From what I've been able to gather, these tables were very incomplete, offering only a small percentage of what would have made up a complete and adequate set (given the base, etc.). Yet histories state that they were instantly very useful for all kinds of important calculations. So, what is an actual example of calculations for which Napier's tables were complete and adequate and used?

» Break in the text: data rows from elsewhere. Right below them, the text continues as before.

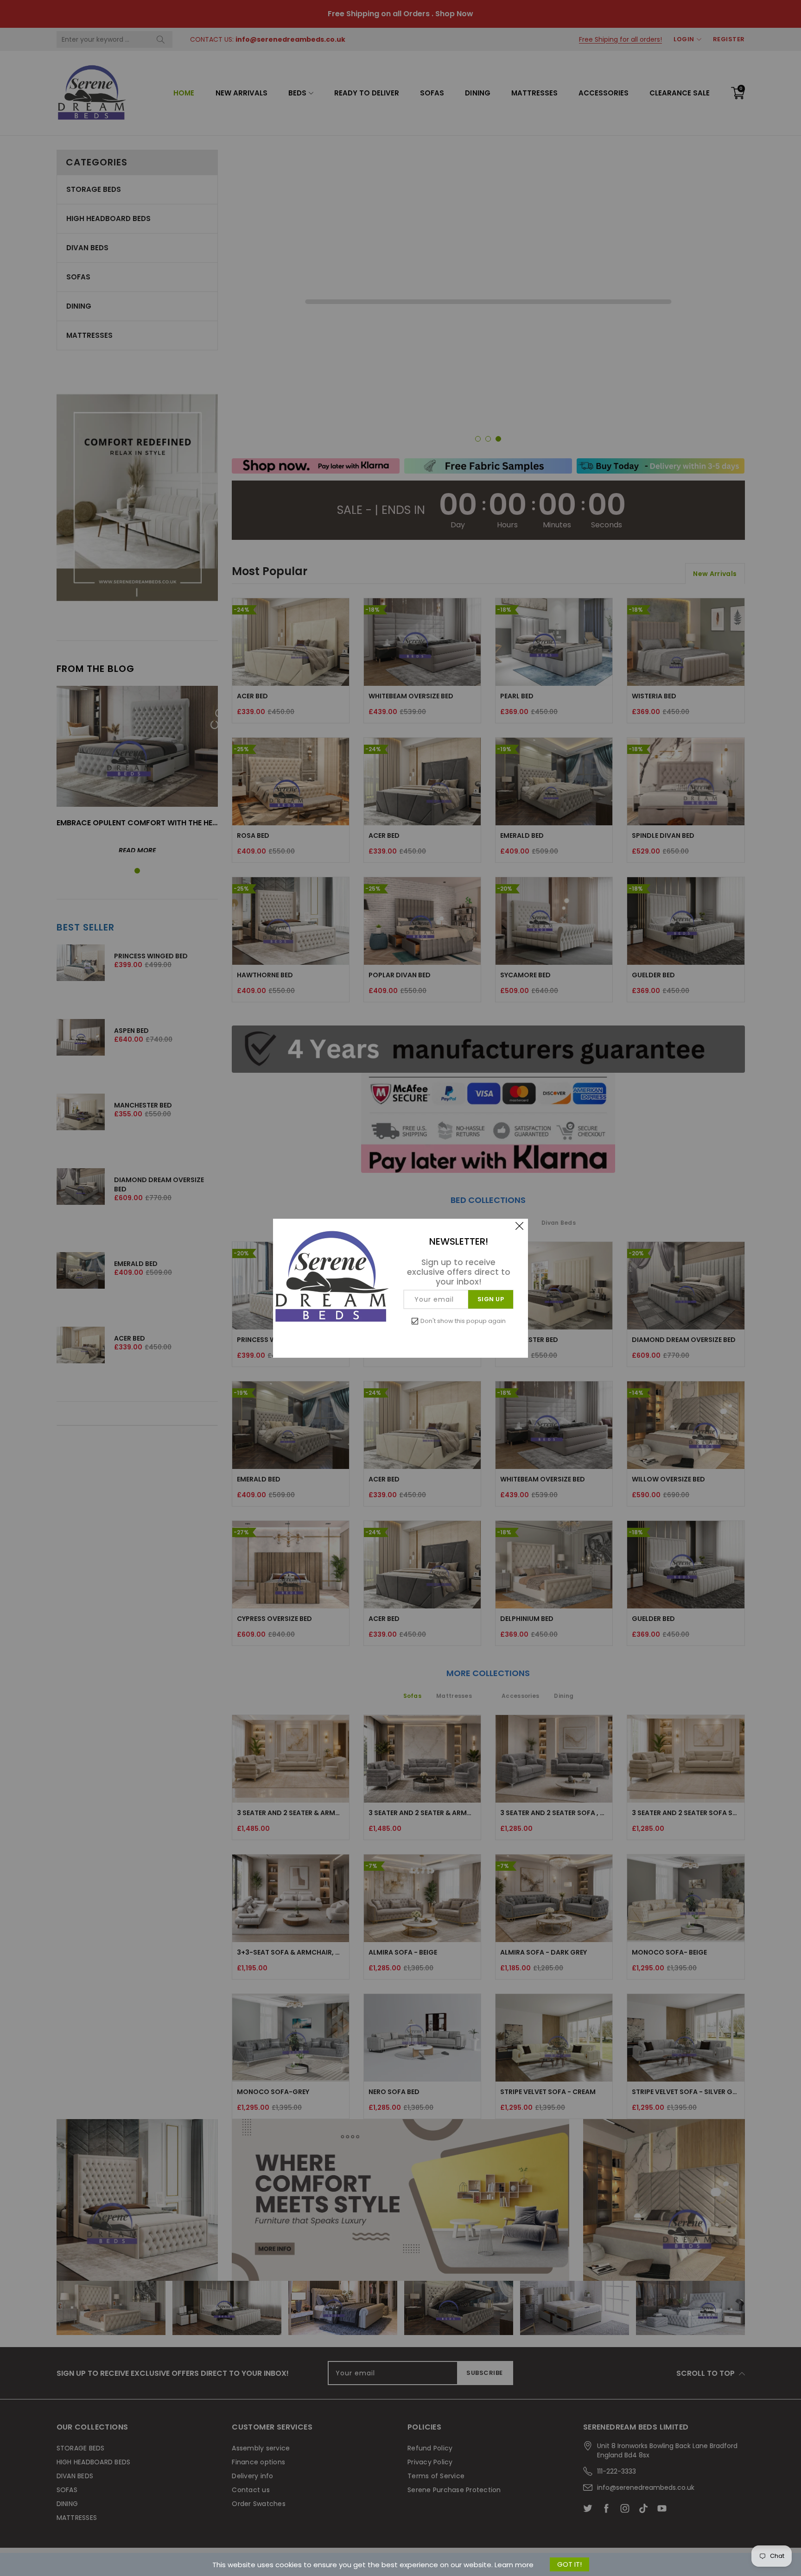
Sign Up (490, 1299)
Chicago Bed (76, 2538)
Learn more (514, 2565)
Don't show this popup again (463, 1320)
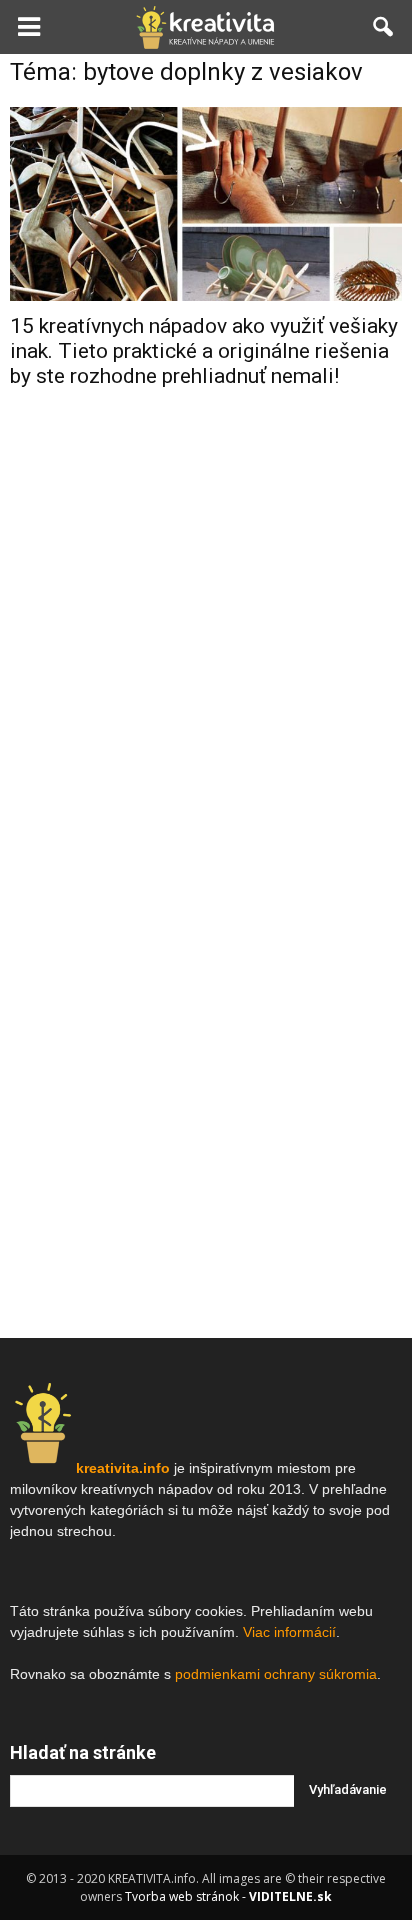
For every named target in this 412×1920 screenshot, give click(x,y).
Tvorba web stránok (182, 1896)
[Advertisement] (206, 629)
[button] (384, 27)
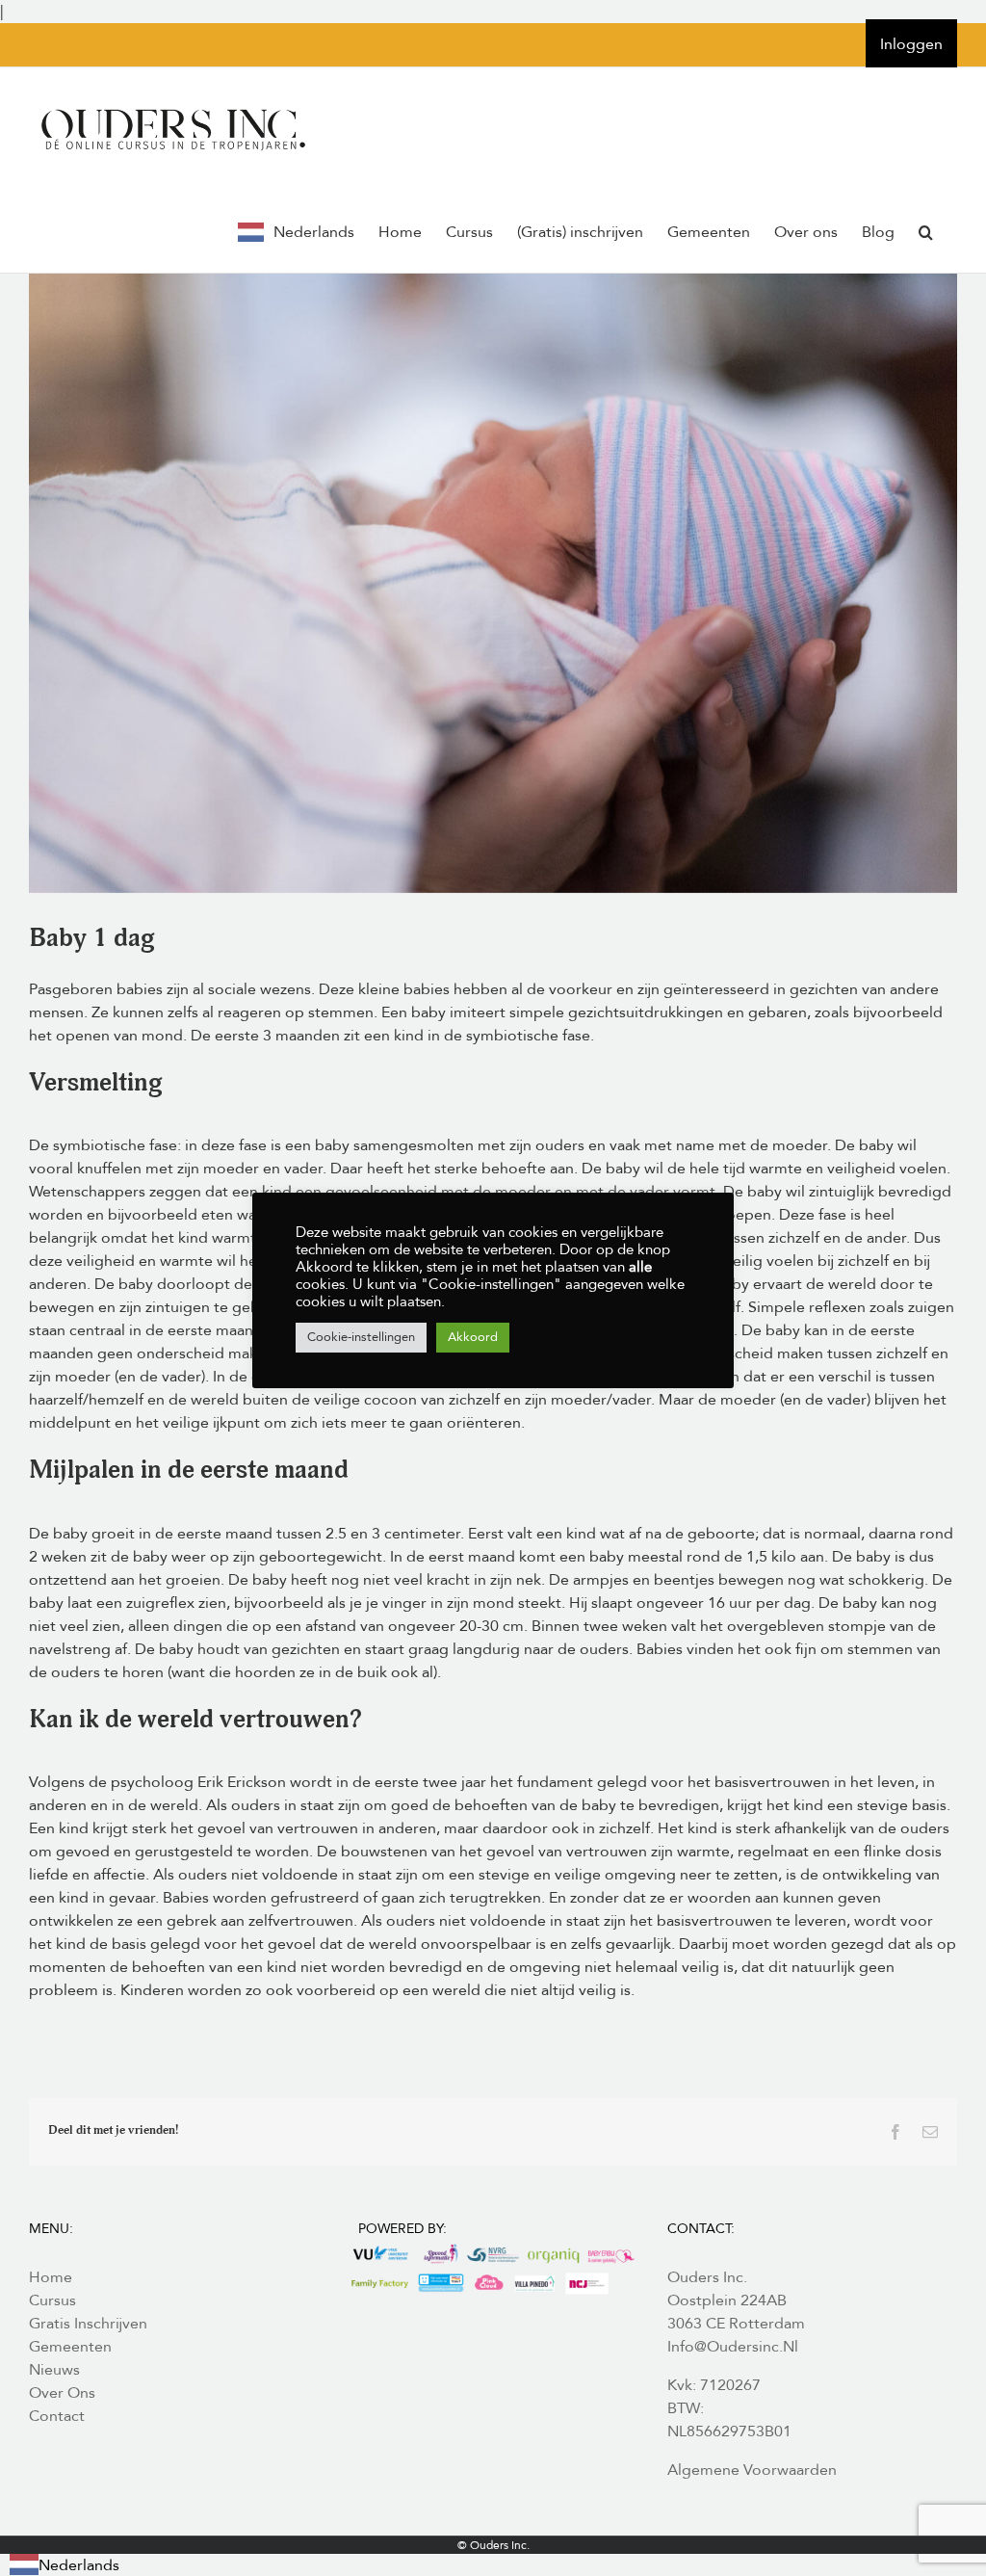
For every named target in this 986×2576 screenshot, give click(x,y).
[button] (926, 232)
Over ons (62, 2393)
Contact (57, 2416)
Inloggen (911, 44)
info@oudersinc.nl (732, 2346)
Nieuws (54, 2369)
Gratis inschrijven (88, 2323)
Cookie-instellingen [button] (361, 1337)
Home (50, 2277)
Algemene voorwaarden (752, 2470)
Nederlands (79, 2565)
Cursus (52, 2300)
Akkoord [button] (473, 1337)
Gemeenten (70, 2346)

I'm guessing that either

• I've misunderstood what I've read, either mathematically or historically, and in fact Napier's tables were complete enough to do the whole range of calculations for which people used Briggsian tables before calculators.
• There was a specialized kind of navigational (etc.) problem that determined the range of numbers Napier offered.
• In fact the histories are wrong to say they were useful, and Napier produced his tables merely as a demonstration of what logarithms could accomplish, should others continue with much more industry to make much more complete tables.

Wareh 02:43, 16 October 2006 (UTC)

Napier's table is organized in such a way that it specifically aided in the calculations required for celestial navigation using the formulas of spherical trigonometry. For more details, see our article Prosthaphaeresis. His 1616 Admirable table presents in columnar form, for α going from 0° by increments of 1' to 45°, the values of α, sin α, Log(sin α), Log(tan α), Log(cos α), cos α, 90°–α (so effectively his table goes to 90°). Here Log(_) stands for Napier's Logarithme, which is to the base of exp(–10^–7). At the time, computations for celestial navigation presented the most pressing need for easier multiplication, and Napier's table fulfilled this need. His particular organization was definitely easier for this specific application, although less convenient for general, arbitrary multiplication. It is clear from the accompanying text that Napier was aware of this.  --Lambiam^Talk 11:00, 16 October 2006 (UTC)

Oh, how cool it would have been if celestial navigation was actually to navigate from star to star! :-) —Bromskloss 12:42, 16 October 2006 (UTC)

You want astrogation. But, then again, who doesn't? --Tardis 15:22, 16 October 2006 (UTC)

Thanks for another fine answer, Lambiam. I would love to see someone as informed as you add a couple of sentences at Logarithm#History pointing to Prosthaphaeresis, and an example at Prosthaphaeresis of a calculation using the combined resources of that method and Napier's tables. But of course I am content just to have my curiosity satisfied on this point. Wareh 15:33, 16 October 2006 (UTC)

a?

So in my math class, we're doing factorials. One of the homework problems was "a?" My friend says it means a wants to be n. Nobody knows what it actually means. Therefore, I ask you; WTF does that mean? I'm not asking for the problem to be solved, just for someone to tell me what the question mark is supposed to be.

Thank you. 64.198.112.210 15:34, 16 October 2006 (UTC)

The Minkowski's question mark function uses the question mark symbol, but not like that. I doubt that subject would show up in your math class, anyway. My guess is that it's just a typo. ☢ Ҡi∊ff⌇↯ 15:52, 16 October 2006 (UTC)

Perhaps if you can provide more context as to where and how it appears, we might figure out the intention. -- Meni Rosenfeld (talk) 21:18, 16 October 2006 (UTC)

If it was supposed to be a factorial, that is, a!, that can be expressed as a! = 1×2×...×(a-2)×(a-1)×(a), which is the definition of the factorial. --Ķĩřβȳ♥ŤįɱéØ 07:23, 17 October 2006 (UTC)

My guess is that it was typed by someone not so knowledgeable or not paying much attention. For example, the phrase "how much is a!?" may sound inappropriate for a test if the person is ignoring the fact the "!" is part of the notation of the exercise. So the typist could have just removed the "!" thinking it would make the text more "formal" (since "!?" makes it look like an overly enthusiastic question) ☢ Ҡi∊ff⌇↯ 07:38, 17 October 2006 (UTC)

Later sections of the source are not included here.